By Anthony O. Goriainoff

 

Ryanair Holdings said that operating costs in the third quarter rose and led to a fall in adjusted after-tax profit as it narrowed its annual guidance for the metric.

The Irish budget airline said Monday that for the quarter ended Dec. 31 its fuel bill rose over 35% to 1.2 billion euros ($1.30 billion). It also booked higher staff costs which reflect pay restoration, crew, engineering and handler pay increases and higher crewing ratios as well as the earlier timing of maintenance costs.

Ryanair said Monday that adjusted after-tax profit--its preferred metric-- for the quarter was EUR15 million compared with EUR211 million the year before. Citi analyst Sathish B. Sivakumar said this was also due to the effect of some online travel agencies not offering the airline's flights in December. The airline said it welcomed the sudden removal of its flights as this protected customers from potential scams and booking changes.

Revenue for the quarter was EUR2.70 billion, compared with EUR2.31 billion a year ago.

The company said revenue per passenger rose 9%, with ancillary revenue up 2% to around EUR23 and average fares up 13% to over EUR42.

The airline carried 41.4 million passengers in the quarter compared with 38.4 million a year ago. Load factor--a measure of how full a plane is--for the period fell one percentage point to 92%.

The low-cost carrier said it continued targeting traffic of around 183.5 million for fiscal 2023 despite slightly lower load factors in the third quarter and Boeing delivery delays.
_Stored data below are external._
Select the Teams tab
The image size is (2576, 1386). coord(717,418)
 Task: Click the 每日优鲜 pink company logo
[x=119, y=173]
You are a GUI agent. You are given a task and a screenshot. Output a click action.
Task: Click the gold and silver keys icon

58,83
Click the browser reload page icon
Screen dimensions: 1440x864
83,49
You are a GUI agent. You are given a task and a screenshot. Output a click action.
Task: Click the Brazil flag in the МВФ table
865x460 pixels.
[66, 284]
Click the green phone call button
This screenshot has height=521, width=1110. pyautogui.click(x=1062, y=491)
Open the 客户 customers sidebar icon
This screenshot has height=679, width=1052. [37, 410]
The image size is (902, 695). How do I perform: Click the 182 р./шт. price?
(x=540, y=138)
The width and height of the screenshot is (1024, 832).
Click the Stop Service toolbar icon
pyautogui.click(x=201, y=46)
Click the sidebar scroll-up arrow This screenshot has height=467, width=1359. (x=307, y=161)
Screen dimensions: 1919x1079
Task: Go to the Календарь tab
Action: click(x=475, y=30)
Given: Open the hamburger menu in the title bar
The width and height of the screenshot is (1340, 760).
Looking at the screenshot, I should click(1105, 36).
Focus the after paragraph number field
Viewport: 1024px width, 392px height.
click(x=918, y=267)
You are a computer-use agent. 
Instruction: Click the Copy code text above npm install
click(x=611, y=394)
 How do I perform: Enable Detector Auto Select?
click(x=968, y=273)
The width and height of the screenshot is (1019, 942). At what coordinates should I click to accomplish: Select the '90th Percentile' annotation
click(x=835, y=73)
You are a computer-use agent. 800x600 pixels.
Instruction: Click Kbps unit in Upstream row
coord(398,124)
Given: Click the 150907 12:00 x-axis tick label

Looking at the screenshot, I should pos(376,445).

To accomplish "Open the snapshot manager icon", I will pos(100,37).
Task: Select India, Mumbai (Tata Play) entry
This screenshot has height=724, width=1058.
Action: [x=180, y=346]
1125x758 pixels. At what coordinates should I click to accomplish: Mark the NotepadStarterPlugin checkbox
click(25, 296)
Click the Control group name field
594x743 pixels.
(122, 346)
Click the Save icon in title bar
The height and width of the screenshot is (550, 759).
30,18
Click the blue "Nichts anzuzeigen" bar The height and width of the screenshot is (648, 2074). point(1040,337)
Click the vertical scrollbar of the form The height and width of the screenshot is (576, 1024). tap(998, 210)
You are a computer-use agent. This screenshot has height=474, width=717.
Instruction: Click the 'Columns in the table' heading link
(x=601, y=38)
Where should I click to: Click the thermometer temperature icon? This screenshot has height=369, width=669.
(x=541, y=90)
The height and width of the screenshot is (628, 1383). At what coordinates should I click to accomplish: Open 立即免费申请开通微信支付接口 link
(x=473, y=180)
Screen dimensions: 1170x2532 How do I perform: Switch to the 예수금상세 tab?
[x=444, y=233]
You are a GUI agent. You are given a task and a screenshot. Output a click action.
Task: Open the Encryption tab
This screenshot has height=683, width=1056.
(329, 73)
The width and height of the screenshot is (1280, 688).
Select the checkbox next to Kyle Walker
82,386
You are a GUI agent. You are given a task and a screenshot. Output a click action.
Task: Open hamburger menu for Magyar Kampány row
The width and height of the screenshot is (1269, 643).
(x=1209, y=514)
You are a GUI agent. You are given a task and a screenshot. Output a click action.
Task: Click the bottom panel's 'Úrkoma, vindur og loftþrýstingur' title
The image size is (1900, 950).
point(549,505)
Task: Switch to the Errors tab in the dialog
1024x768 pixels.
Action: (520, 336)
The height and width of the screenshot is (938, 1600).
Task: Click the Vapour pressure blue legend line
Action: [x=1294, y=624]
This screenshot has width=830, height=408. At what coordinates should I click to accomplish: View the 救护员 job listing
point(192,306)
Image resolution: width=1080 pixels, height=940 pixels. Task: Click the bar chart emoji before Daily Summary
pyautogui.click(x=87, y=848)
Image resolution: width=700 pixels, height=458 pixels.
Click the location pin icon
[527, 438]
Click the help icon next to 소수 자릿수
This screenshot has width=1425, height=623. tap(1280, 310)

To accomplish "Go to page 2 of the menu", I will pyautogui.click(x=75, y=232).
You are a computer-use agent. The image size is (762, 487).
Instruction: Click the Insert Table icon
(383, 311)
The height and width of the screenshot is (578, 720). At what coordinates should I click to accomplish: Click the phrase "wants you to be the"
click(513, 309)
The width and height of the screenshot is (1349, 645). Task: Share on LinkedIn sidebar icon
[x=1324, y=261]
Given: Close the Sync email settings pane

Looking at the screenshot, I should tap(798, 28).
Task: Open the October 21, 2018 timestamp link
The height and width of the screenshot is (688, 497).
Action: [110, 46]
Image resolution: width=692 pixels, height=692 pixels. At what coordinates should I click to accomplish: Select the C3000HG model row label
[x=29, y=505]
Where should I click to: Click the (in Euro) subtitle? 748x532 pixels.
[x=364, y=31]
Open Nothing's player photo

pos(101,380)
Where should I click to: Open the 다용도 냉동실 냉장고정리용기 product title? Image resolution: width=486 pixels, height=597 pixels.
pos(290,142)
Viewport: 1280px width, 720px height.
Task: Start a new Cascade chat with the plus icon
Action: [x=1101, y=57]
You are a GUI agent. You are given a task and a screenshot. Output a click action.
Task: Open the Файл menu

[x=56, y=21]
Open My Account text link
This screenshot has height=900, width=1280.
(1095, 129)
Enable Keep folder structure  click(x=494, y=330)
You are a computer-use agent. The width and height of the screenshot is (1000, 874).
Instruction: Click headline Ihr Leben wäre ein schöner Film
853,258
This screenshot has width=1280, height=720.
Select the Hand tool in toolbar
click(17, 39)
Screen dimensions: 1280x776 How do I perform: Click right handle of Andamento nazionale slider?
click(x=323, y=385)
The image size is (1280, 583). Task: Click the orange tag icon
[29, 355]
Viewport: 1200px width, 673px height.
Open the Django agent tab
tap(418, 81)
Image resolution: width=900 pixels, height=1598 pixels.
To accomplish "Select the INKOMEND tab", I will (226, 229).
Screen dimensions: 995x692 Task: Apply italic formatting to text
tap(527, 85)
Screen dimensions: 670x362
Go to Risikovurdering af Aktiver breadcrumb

Ryanair said that although it will benefit from the first half of Easter traffic falling in late March, this was unlikely to fully offset weaker-than-previously-expected load factors and yields in late third quarter and early fourth quarter. It added that its fourth quarter--traditionally its weakest quarter--will also be affected by the partial unwind of free emissions trading systems carbon credits from Jan. 1.

The company narrowed its profit after tax guidance for the year to between EUR1.85 billion and EUR1.95 billion, from prior guidance of between EUR1.85 billion and EUR2.05 billion.

"This guidance and the full year result remains heavily dependent upon avoiding unforeseen adverse events in the fourth quarter such as the Ukraine war, the Israel-Hamas conflict and further Boeing delivery delays," it said.

 

Write to Anthony O. Goriainoff at anthony.orunagoriainoff@dowjones.com

 

(END) Dow Jones Newswires

January 29, 2024 02:25 ET (07:25 GMT)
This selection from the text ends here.